━━ SUPPLIED DATA

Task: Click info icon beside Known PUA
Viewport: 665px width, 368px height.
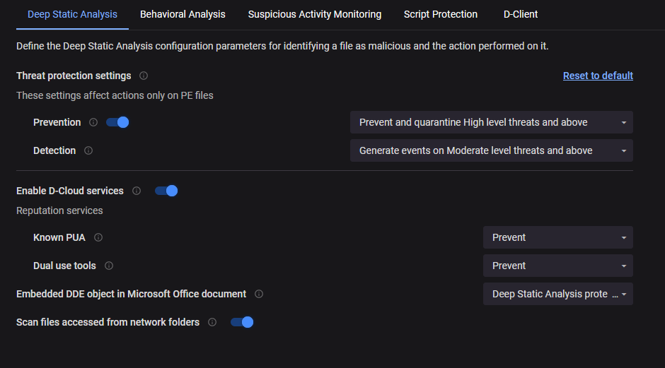Action: (x=98, y=237)
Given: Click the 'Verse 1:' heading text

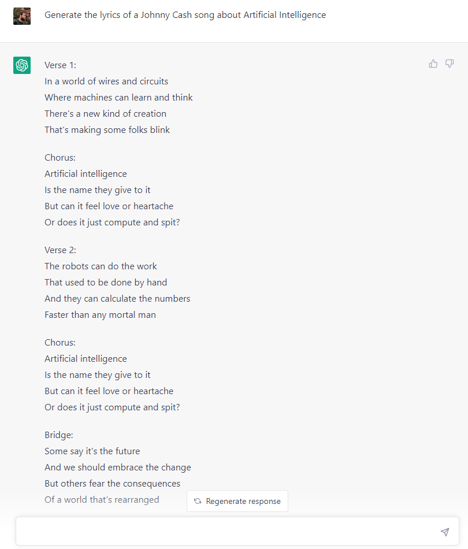Looking at the screenshot, I should coord(60,65).
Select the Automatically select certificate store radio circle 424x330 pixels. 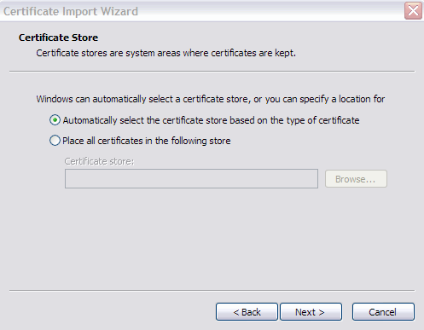tap(55, 120)
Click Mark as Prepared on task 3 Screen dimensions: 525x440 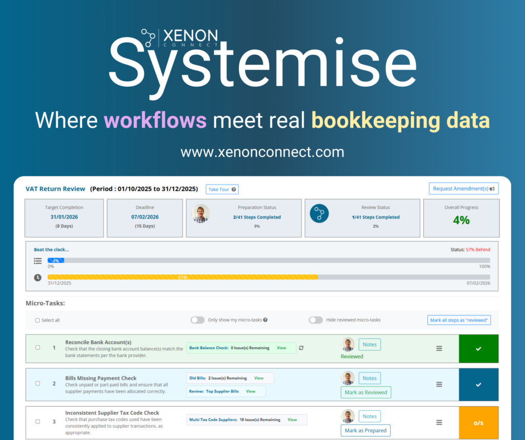click(366, 430)
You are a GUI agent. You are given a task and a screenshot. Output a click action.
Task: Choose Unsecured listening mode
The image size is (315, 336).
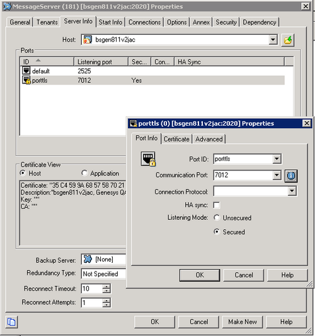point(217,218)
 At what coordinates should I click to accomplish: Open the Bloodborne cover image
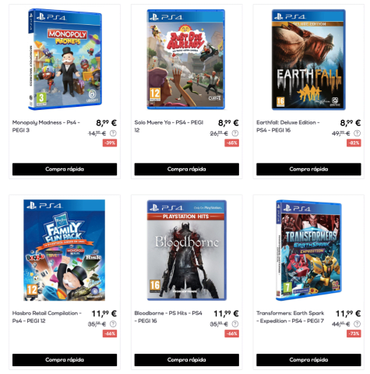point(187,250)
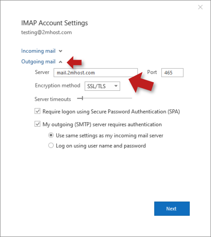This screenshot has height=237, width=211.
Task: Click the Incoming mail heading
Action: tap(38, 51)
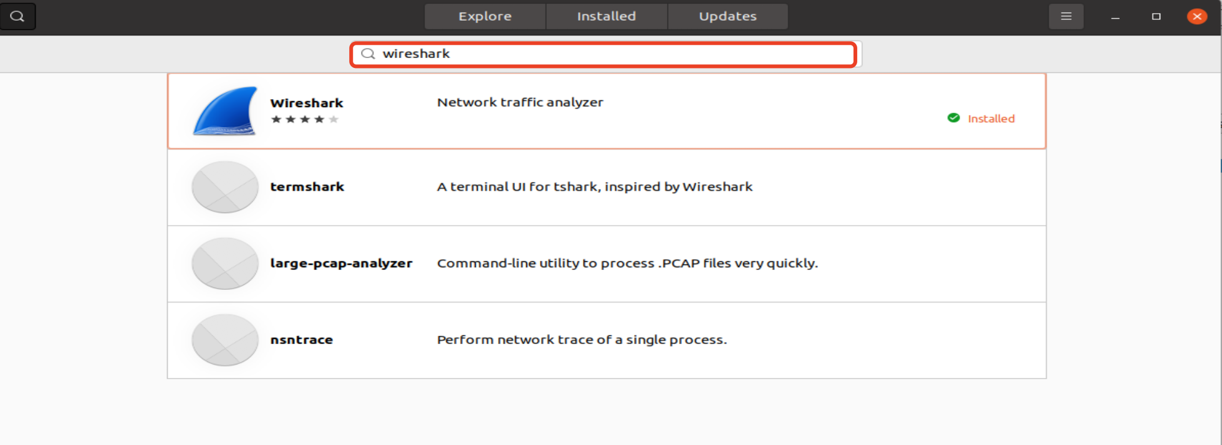Viewport: 1222px width, 445px height.
Task: Open the Wireshark app via its shark fin icon
Action: pyautogui.click(x=224, y=111)
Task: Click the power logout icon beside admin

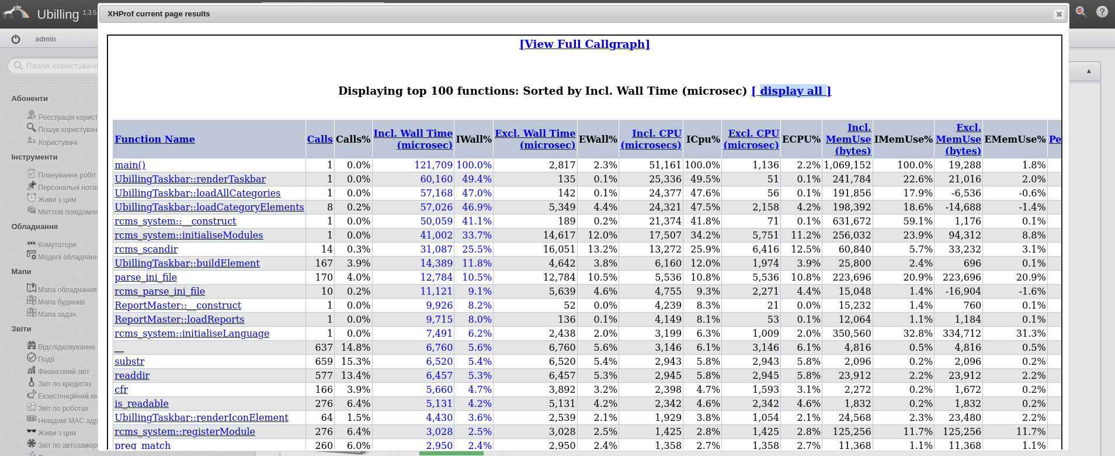Action: [16, 39]
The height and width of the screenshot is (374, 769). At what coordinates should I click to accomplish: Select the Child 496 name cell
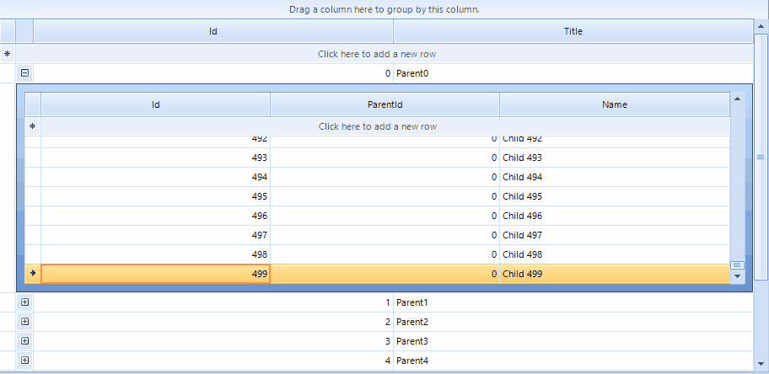614,216
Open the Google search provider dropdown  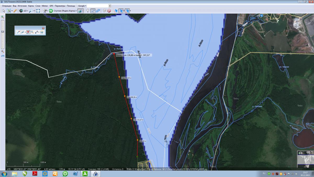82,6
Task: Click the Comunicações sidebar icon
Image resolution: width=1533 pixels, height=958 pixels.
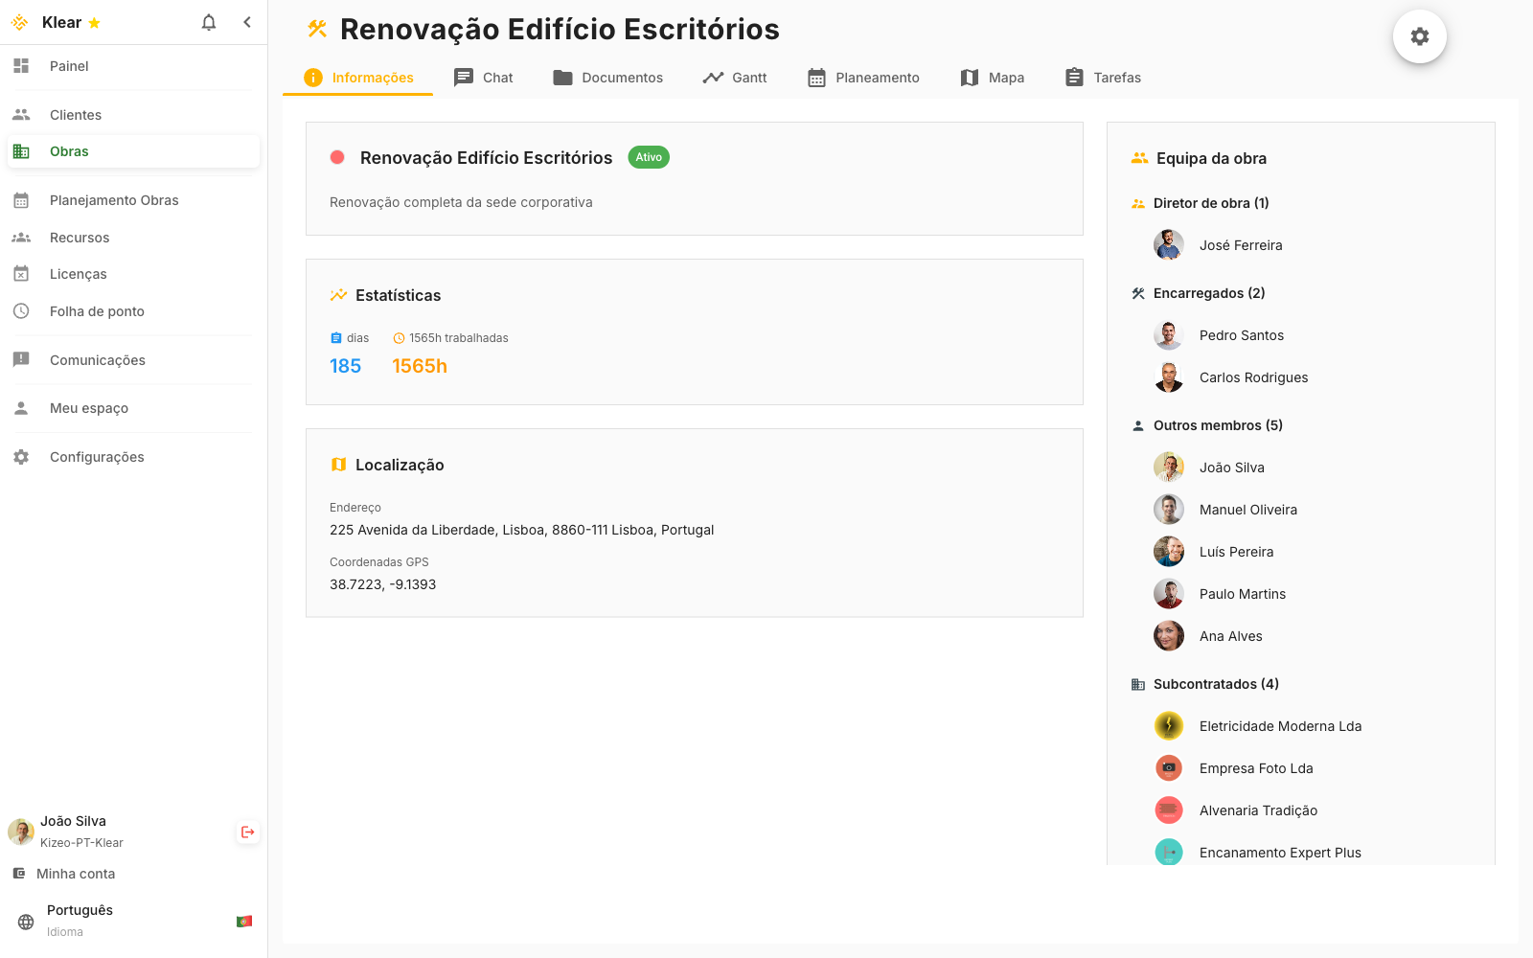Action: 21,360
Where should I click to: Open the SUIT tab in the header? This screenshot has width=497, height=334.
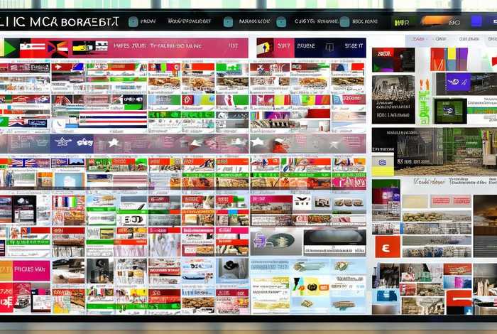(284, 45)
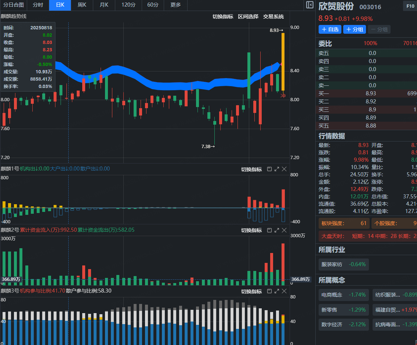
Task: Collapse the right sidebar with the panel toggle icon
Action: [x=309, y=5]
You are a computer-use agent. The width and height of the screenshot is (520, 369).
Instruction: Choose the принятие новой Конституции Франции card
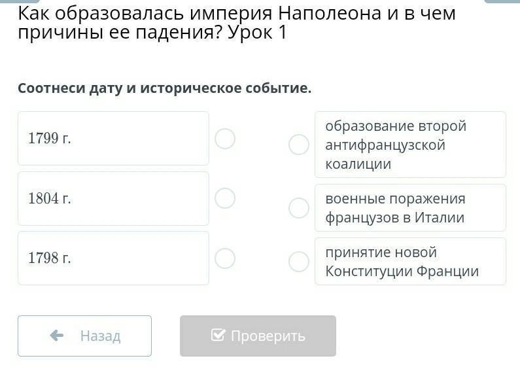click(x=410, y=262)
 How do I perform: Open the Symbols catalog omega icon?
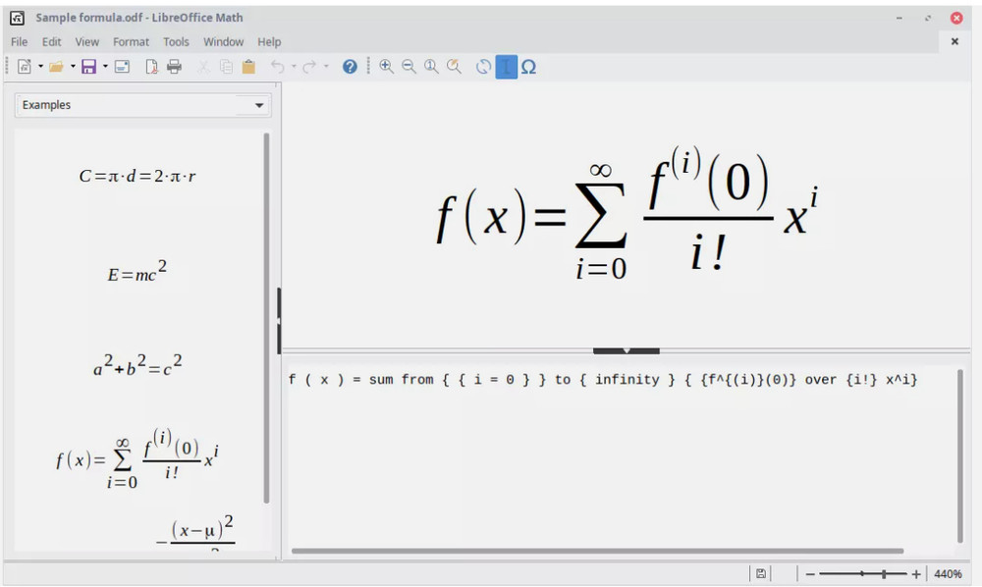tap(528, 67)
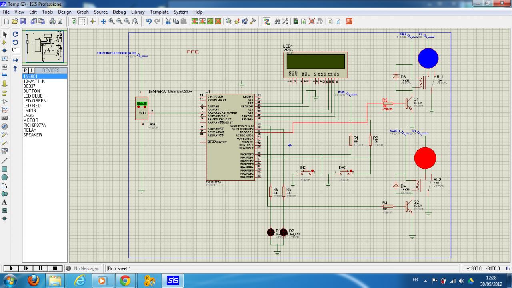Select the Component mode tool
The height and width of the screenshot is (288, 512).
(x=5, y=42)
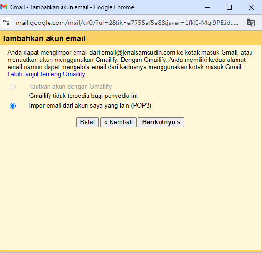The image size is (262, 253).
Task: Click the Google Translate icon in the address bar
Action: tap(250, 23)
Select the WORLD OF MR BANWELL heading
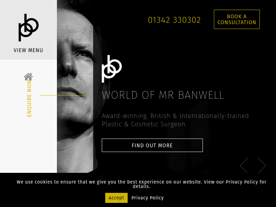The image size is (276, 207). pyautogui.click(x=163, y=95)
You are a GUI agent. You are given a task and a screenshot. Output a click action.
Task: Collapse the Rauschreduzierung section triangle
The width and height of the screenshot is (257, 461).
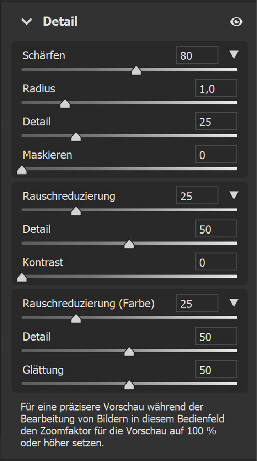(x=234, y=195)
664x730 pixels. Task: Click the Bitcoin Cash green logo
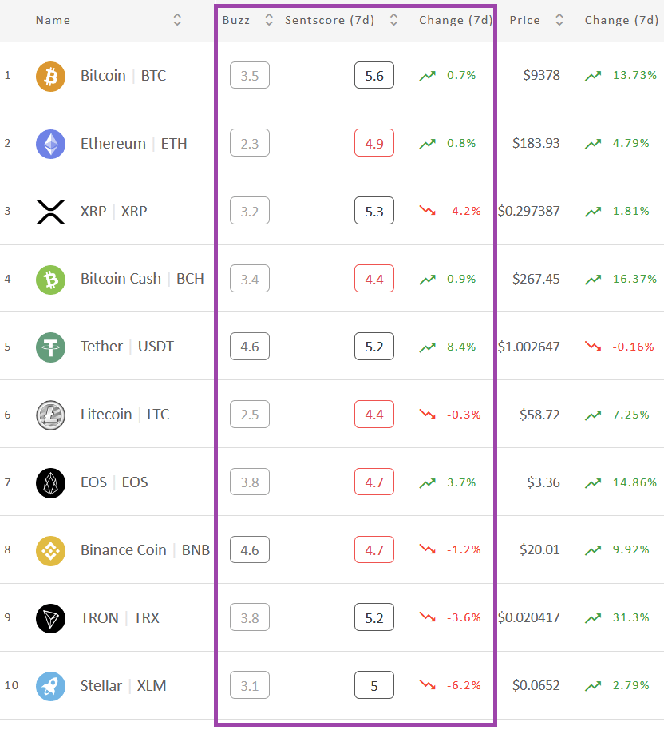tap(51, 280)
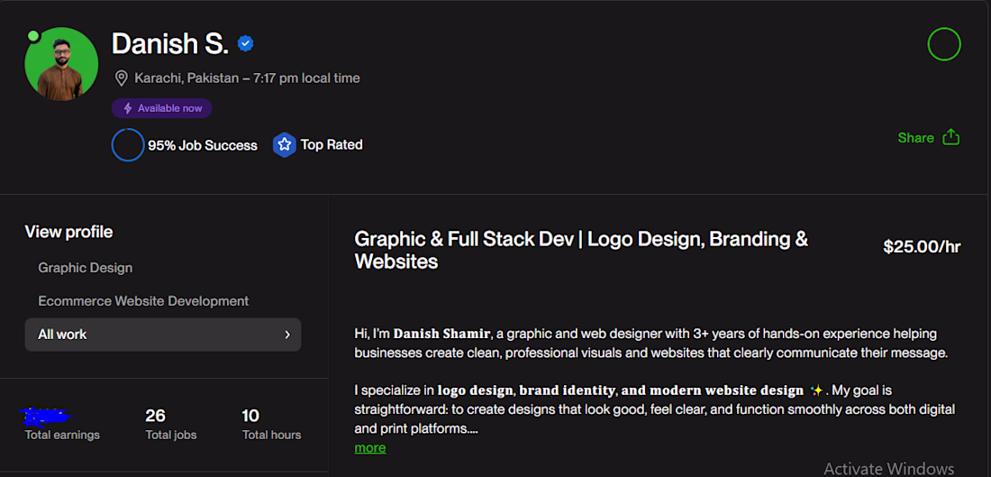991x477 pixels.
Task: Expand the All work chevron arrow
Action: click(287, 335)
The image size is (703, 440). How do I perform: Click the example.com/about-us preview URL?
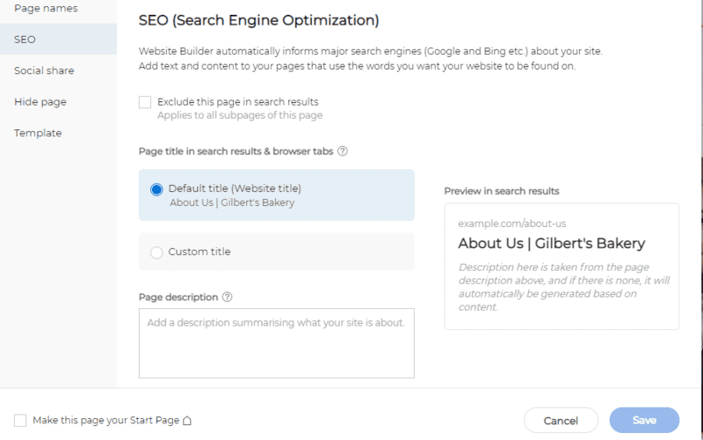512,224
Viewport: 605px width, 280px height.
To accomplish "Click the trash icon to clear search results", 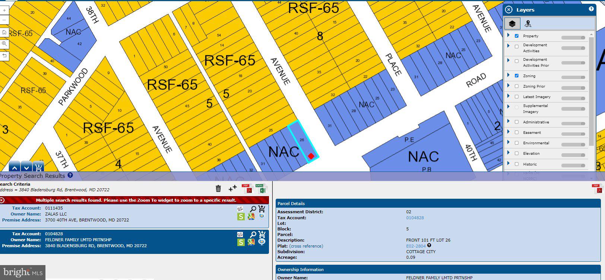I will point(218,189).
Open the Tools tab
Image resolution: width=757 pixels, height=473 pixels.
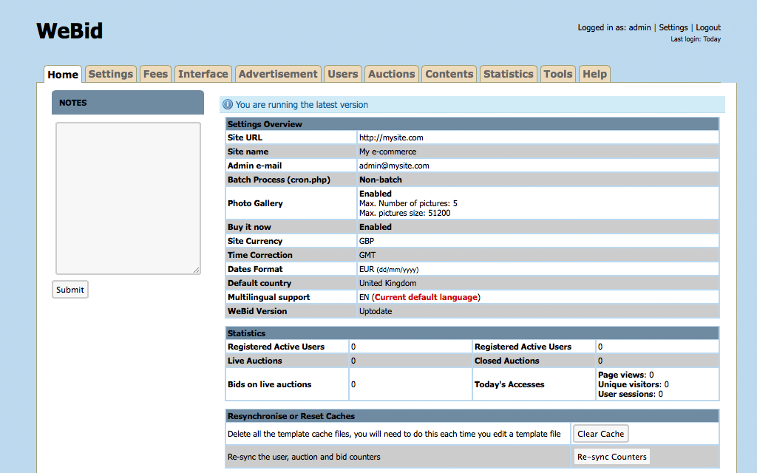(x=557, y=74)
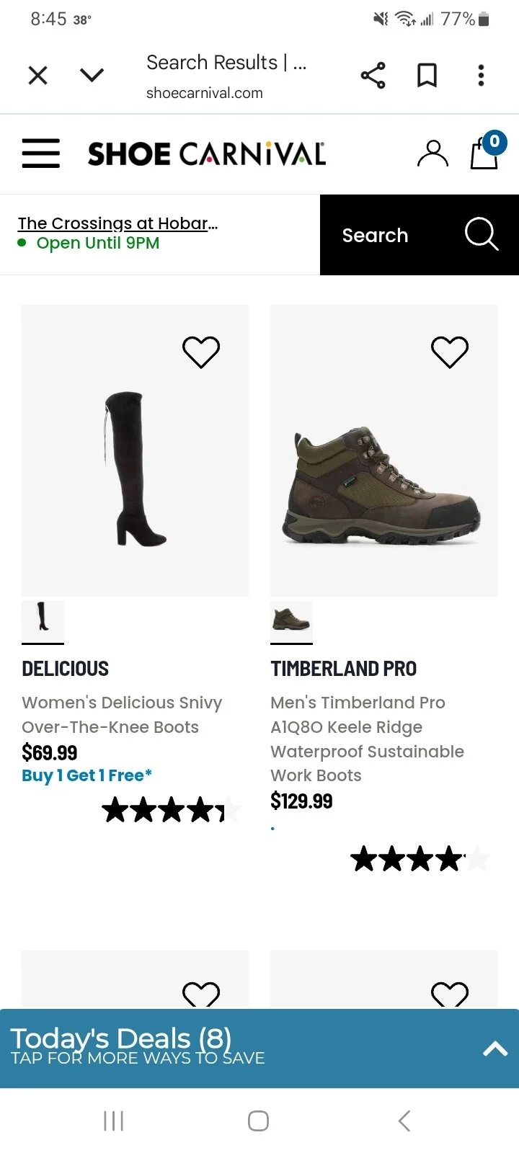The width and height of the screenshot is (519, 1153).
Task: Open Women's Delicious Snivy Over-The-Knee Boots link
Action: pos(122,714)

━━━━

Reproduce exactly the lines from the one with "Image resolution: width=757" to the bottom of the listing, both ends included, and nothing else. Skip the pictures.

Image resolution: width=757 pixels, height=473 pixels.
(x=557, y=74)
The width and height of the screenshot is (519, 1153).
Task: Open Women's Delicious Snivy Over-The-Knee Boots link
Action: pos(122,714)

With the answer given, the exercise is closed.